Travis Stenerson (Jul 03 2017 at 17:52):
Edit: You can allow for multicardinality of body-structure. I was mistaken. Still, I'd love to hear opinions on the question of the direction of the tumor-cancer reference.
Alex Goel (Jul 04 2017 at 15:17):
@Travis Stenerson I think that it would be good to ask some clinicians how they reference tumors when they report, and then try to build it that way, but it sounds like the easiest way to express this relationship is Cancer to Tumor given the way the body-structure extension works currently
I think it could also be a problem for use cases where the patient is being screened for cancer and the patient is determined not to have cancer, but has follow-ups scheduled to monitor whether a cancer develops or not
Richard Esmond (Jul 07 2017 at 12:55):
I am going to attempt to 'channel' conversations that I am only loosely familiar with, but my understanding is that an abnormality that might eventually be determined to be a malignant tumor through biopsy and pathology will have likely be described as a mass, lesion, nodule (etc) throughout its pre-diagnoses life cycle. Initially it might have even been described as a lump during a physical exam.
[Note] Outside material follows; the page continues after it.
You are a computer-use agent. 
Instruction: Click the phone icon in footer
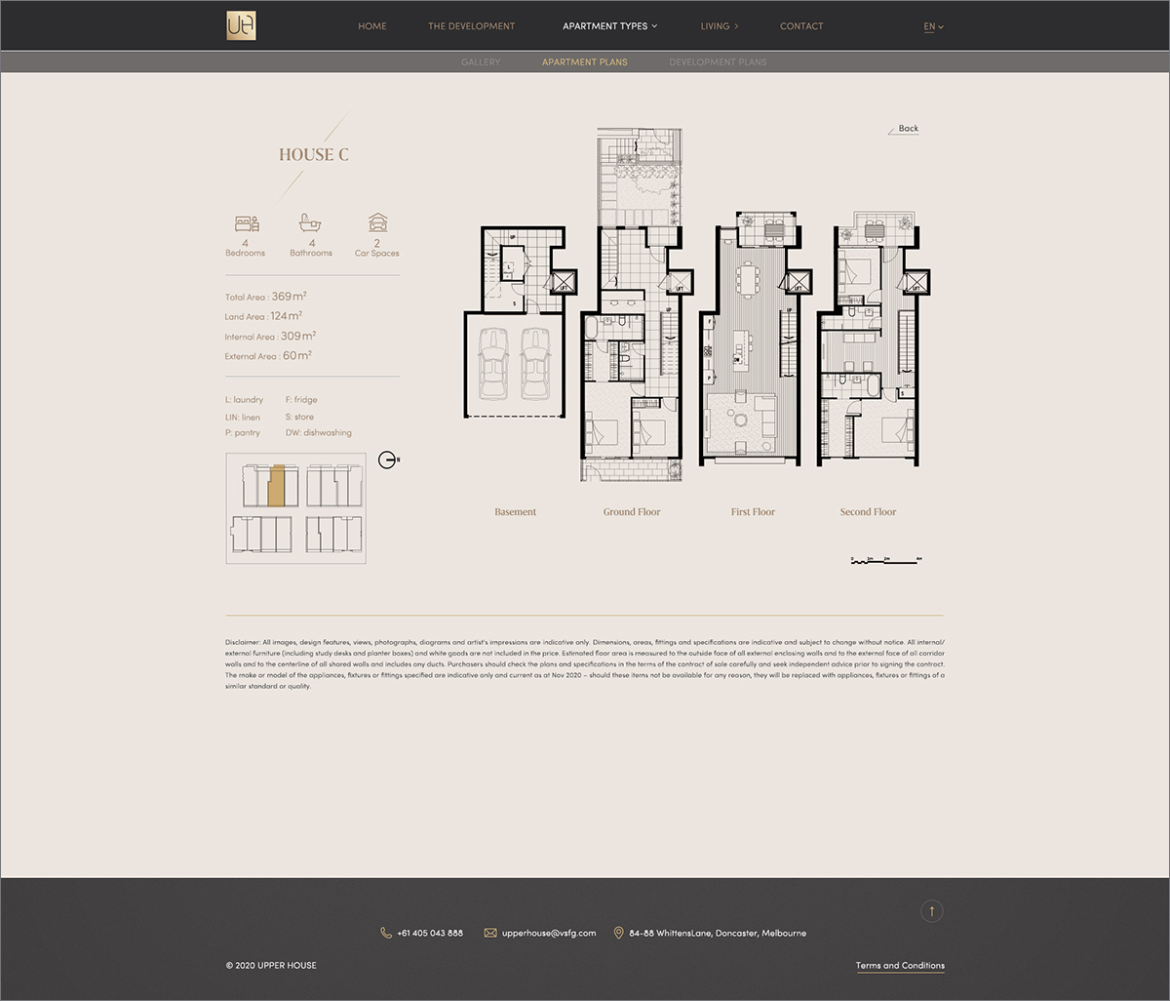tap(386, 933)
The reason that I bring this up is that I'm hoping to build a model where post-diagnosis and pre-diagnosis records will have a computable relationship to each other.
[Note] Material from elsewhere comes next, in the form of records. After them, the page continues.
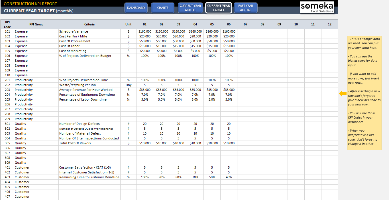Select the Current Year Target tab
The image size is (389, 200).
point(218,8)
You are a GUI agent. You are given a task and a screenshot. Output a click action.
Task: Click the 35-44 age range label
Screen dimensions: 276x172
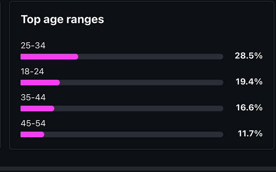(x=33, y=98)

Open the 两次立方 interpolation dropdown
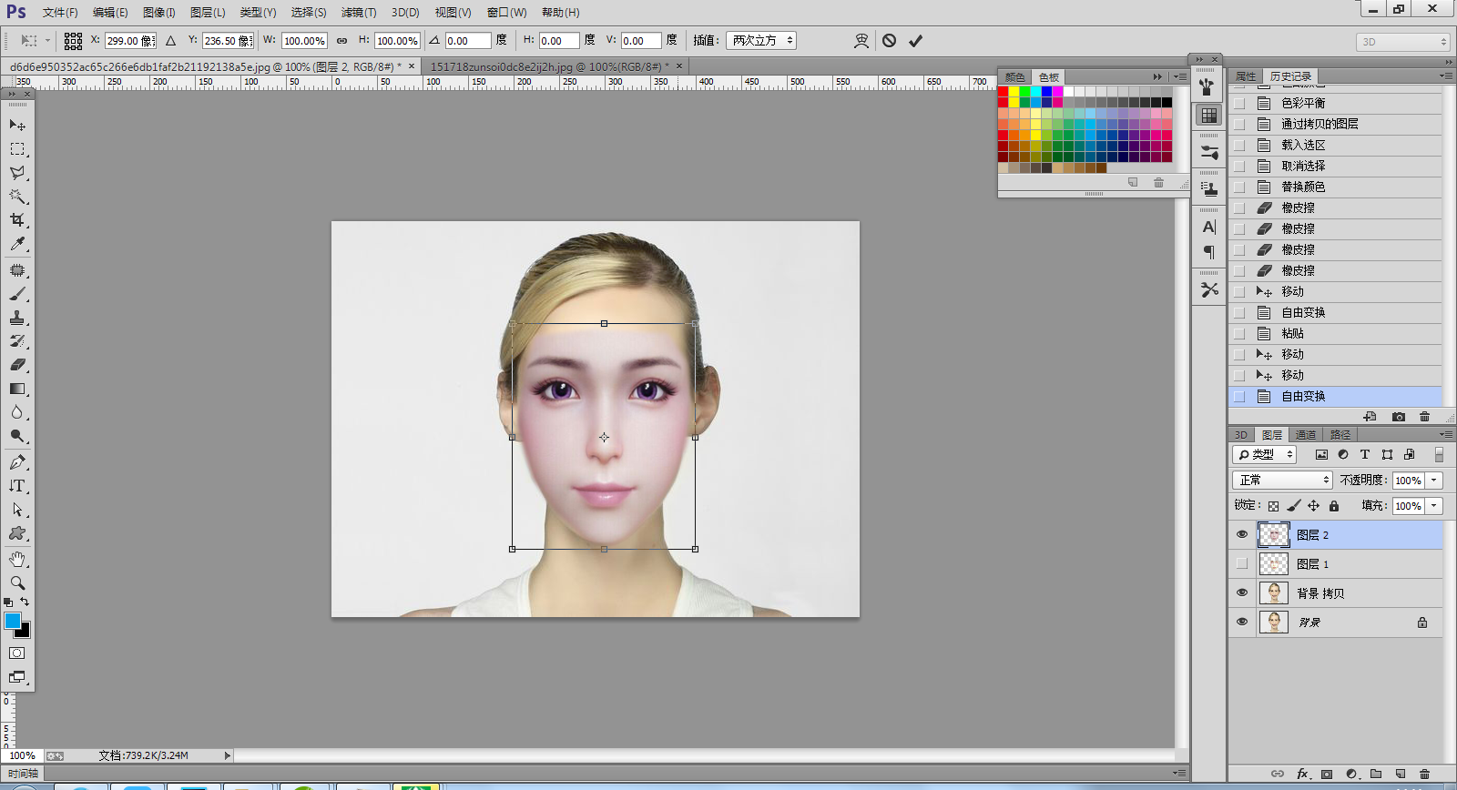pyautogui.click(x=760, y=41)
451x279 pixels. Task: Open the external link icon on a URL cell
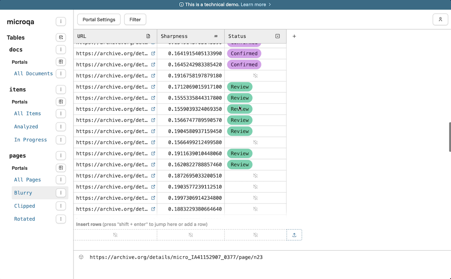tap(153, 53)
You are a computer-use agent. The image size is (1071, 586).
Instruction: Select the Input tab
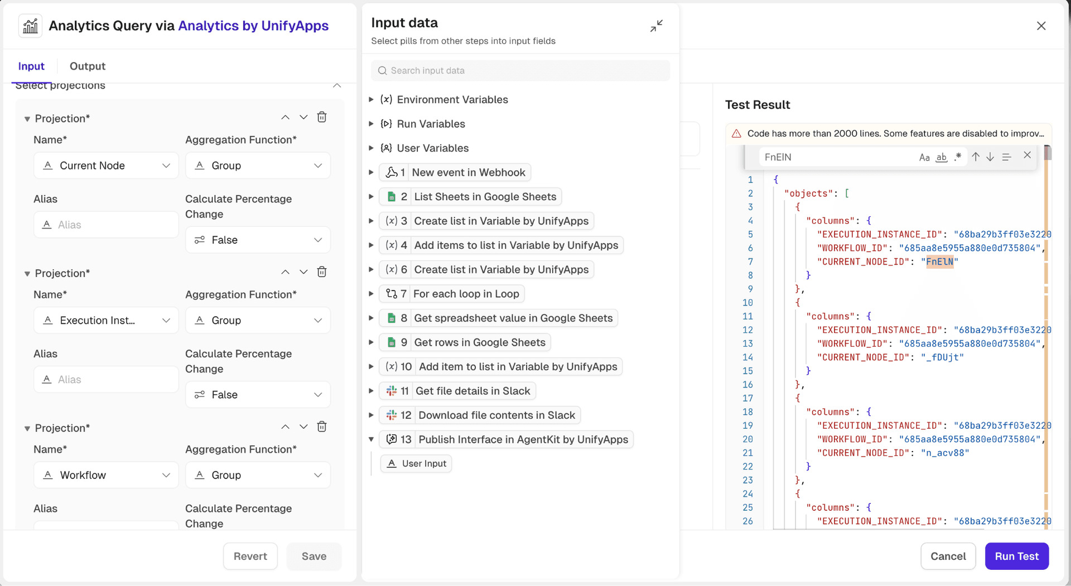tap(31, 66)
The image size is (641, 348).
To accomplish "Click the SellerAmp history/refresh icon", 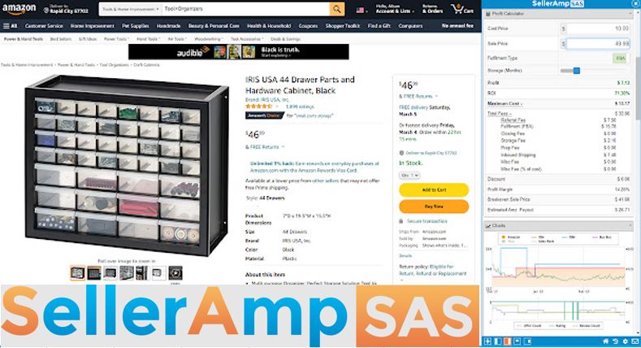I will tap(615, 341).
If each of these characterizations are viewed as a attributes of an 'identifiable abnormality', which has several known possible trajectories, then it becomes easier for software and analytic processes to track the 'thing', which might ultimately be confirmed to be a malignant tumor.
Consider the potential 'reporting' life-cycle of something that is eventually determined to be a 'malignant tumor':
- Lump - discovered during a physical exam
- Lesion - during a routine Mammo
- Mass - during a fallow-up MRI / Ultrasound
- Target-site - for the ultrasound guided needle-biopsy
- Specimen- for the pathology analysis
- Malignant tumor - when it's referred to an oncologist
My hope is that each of these documentation events are based on the inherent understanding that there is a specific physical 'thing' that is being documented from different perspectives, and at different points-in-time, as having characteristics, which may change.
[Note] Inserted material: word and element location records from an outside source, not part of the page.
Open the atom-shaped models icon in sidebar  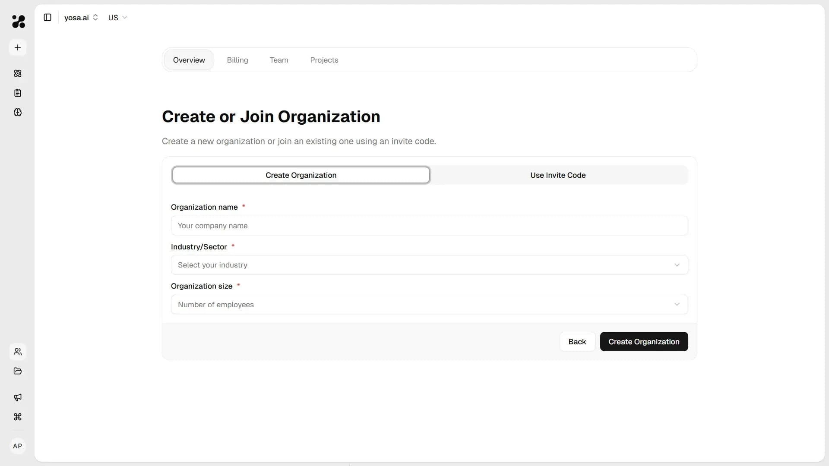(18, 73)
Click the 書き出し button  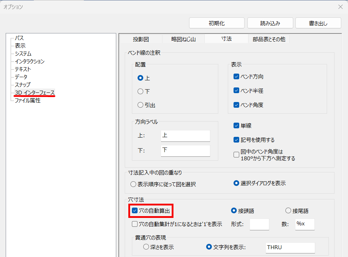tap(318, 23)
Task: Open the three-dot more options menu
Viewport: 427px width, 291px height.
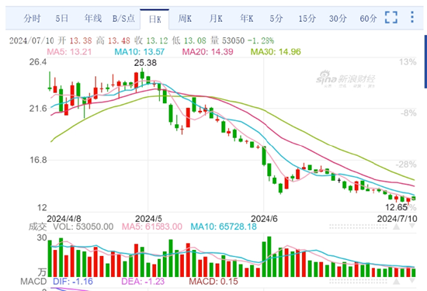Action: tap(412, 17)
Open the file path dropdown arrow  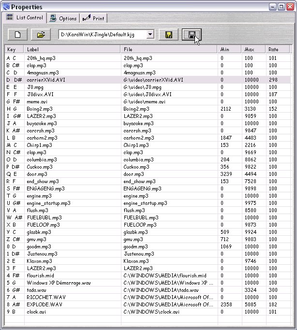point(150,34)
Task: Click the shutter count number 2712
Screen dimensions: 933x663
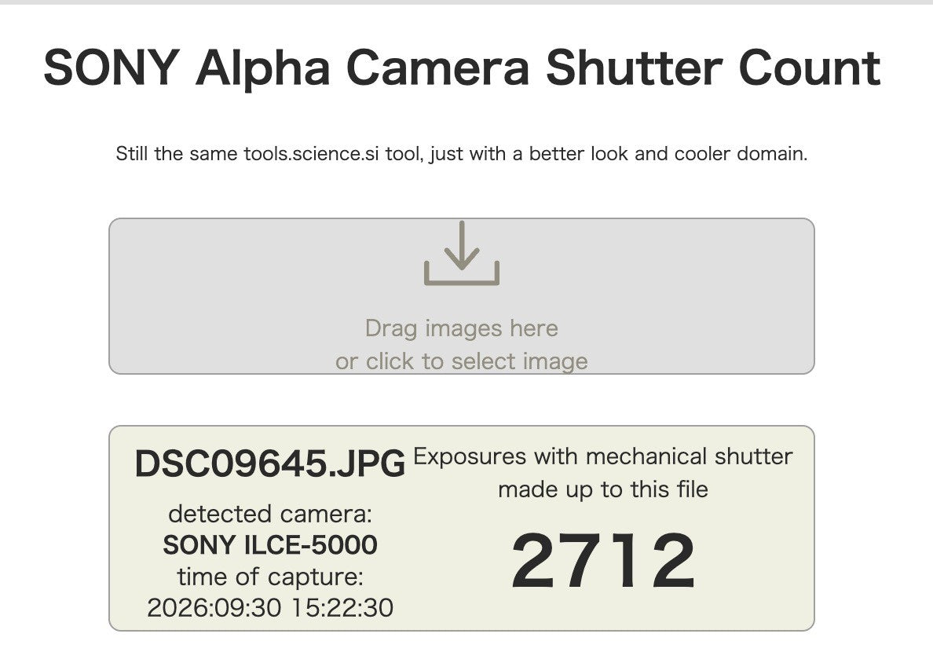Action: pos(603,561)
From a human perspective it would seem relatively easy for software to understand that the 5mm Mass reported today is actually the 3mm lesion reported a year ago - only bigger, but in reality that is only practical if the underlying architecture of the documentation strategy targets this capability.
Stefan Lang (Jul 07 2017 at 16:39):
The wording may vary, like. "Lesion" is not bound to mammography.
That's especially true when looking into the world of clinicians, which include not only oncologicst but also surgeons, radiotherapists, gynecologists, urologists etc pp.
But as you say, at every stage of diagnostics there is a "thing" at a certain location and with certain properties.
The properties vary, e.g. you have two dimensions with a simple mammography, three dimensions with more complex imaging methods and morphology (i.e. cell types) only where a pathologist is involved.
On the other hand, the size of biopsy material (the pathologist's specimen) is of low interest, since this is pure diagnostics.
Stefan Lang (Jul 07 2017 at 16:45):
Next thing is something more abstract: at some point in time somebody (typically the clinician responsible for the patient) concludes: "We found 'things' in the patient's breast, in the axillary lymph nodes and in the liver, the biopsy of the breast showed malign cells of some type, so: yes, this is a breast cancer, already spreaded through the lymph nodes and with a liver metastasis."
Stefan Lang (Jul 07 2017 at 16:49):
In FHIR terms (and from my point of view) this makes the difference between procedures and related observations (mammography, biopsy, pathological information) on the one side and a condition ("Patient has breast cancer C50.3L, 8000/3, pT2 pN1(sn) cM1") on the other side.
Stefan Lang (Jul 07 2017 at 16:53):
Note: the combination of several tumors at different locations in the body results in a single (main) cancer diagnosis.
Stefan Lang (Jul 07 2017 at 16:55):
Note also: there are systemic / non-solid "locationless" tumors (like leukemia) - but there is a location code for that in ICD-O.
And there may be tumors you know to exist, but you can't find them, like a prostate cancer with PSA-only recurrence.